While I am pleased to present my advance review of The Serpent Lord, the first book in author Wren Murphy’s The Crown of Olmalis series, I will ask for your patience: it is a tough book to review. Not because I’m struggling to say nice things about it; quite the contrary, it’s an excellent book. But as I sat down to write this review, I found myself at pains about how to discuss this tale without spoiling it. There is very little information I can provide about the story that:
- isn’t already in the blurb; and
- won’t spoil any aspect of the tale.
From the minute I began reading The Serpent Lord, right after that “Chapter 1” staring at me, I knew this book was going to subvert my expectations. The opening line (“Becoming a spinster was not her intended choice, but as she observed the obnoxiously dressed lords standing in a group on the opposite side of the great Hall, Princess Sarra knew it was the correct one”) is an interesting opening for a fantasy story, and one with a lot of flavour. It captured my attention immediately, and as the chapter continues, it continues to do so. As it progresses, the chapter sets the scene, showing the reader who Princess Sarra is and what her world is like, before the story kicks in with her abduction.

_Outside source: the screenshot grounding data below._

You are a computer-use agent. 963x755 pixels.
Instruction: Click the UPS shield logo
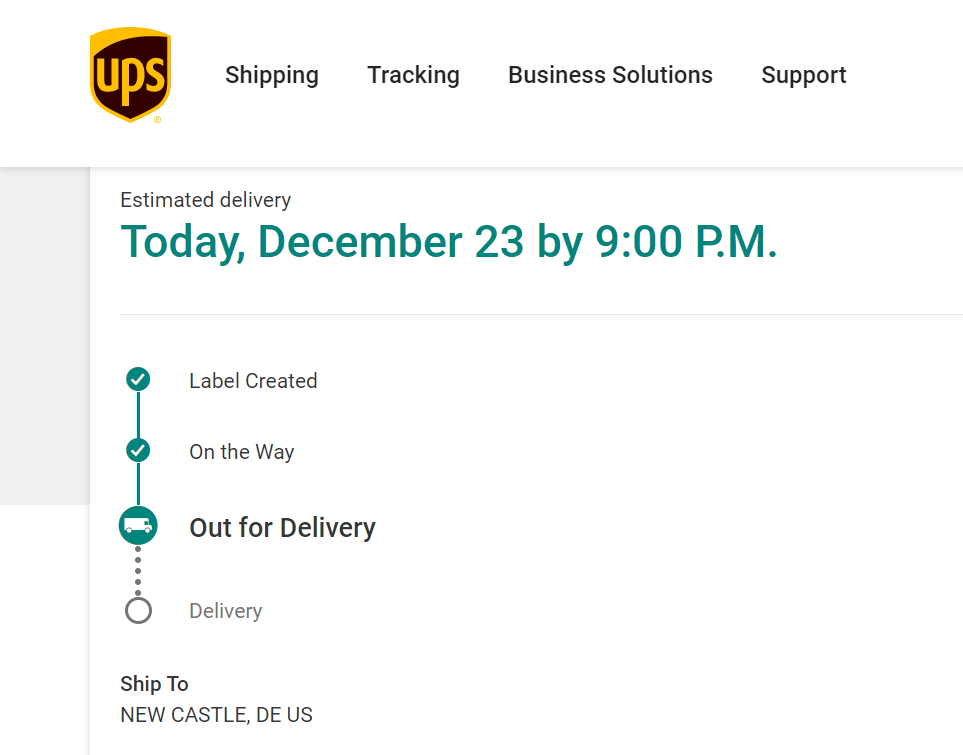tap(130, 75)
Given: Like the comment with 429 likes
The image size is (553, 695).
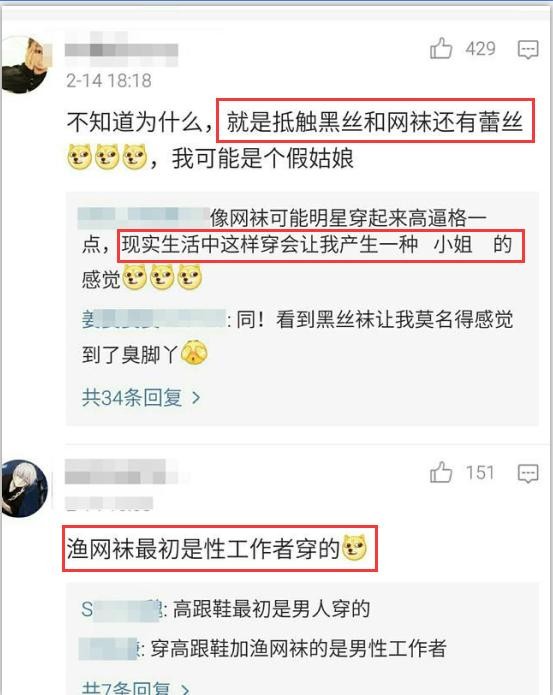Looking at the screenshot, I should click(441, 48).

The Serpent Lord is most certainly a fantasy story, with the trappings you would ordinarily expect from a high fantasy. Swords, orcs, and magic are all included in the book, and the author builds an intriguing world. Throughout this book’s 288 pages (or its estimated 270 Kindle swipes), Murphy eschews many fantasy tropes, instead focusing on an intimate story about a princess and her kidnapper. And The Serpent Lord is that much better for it, unravelling its story and surrounding mysteries slowly and carefully, with a matching pace. While many slower paced books become boring after a time as the reader waits for something to happen, The Serpent Lord is never at risk of such a fate.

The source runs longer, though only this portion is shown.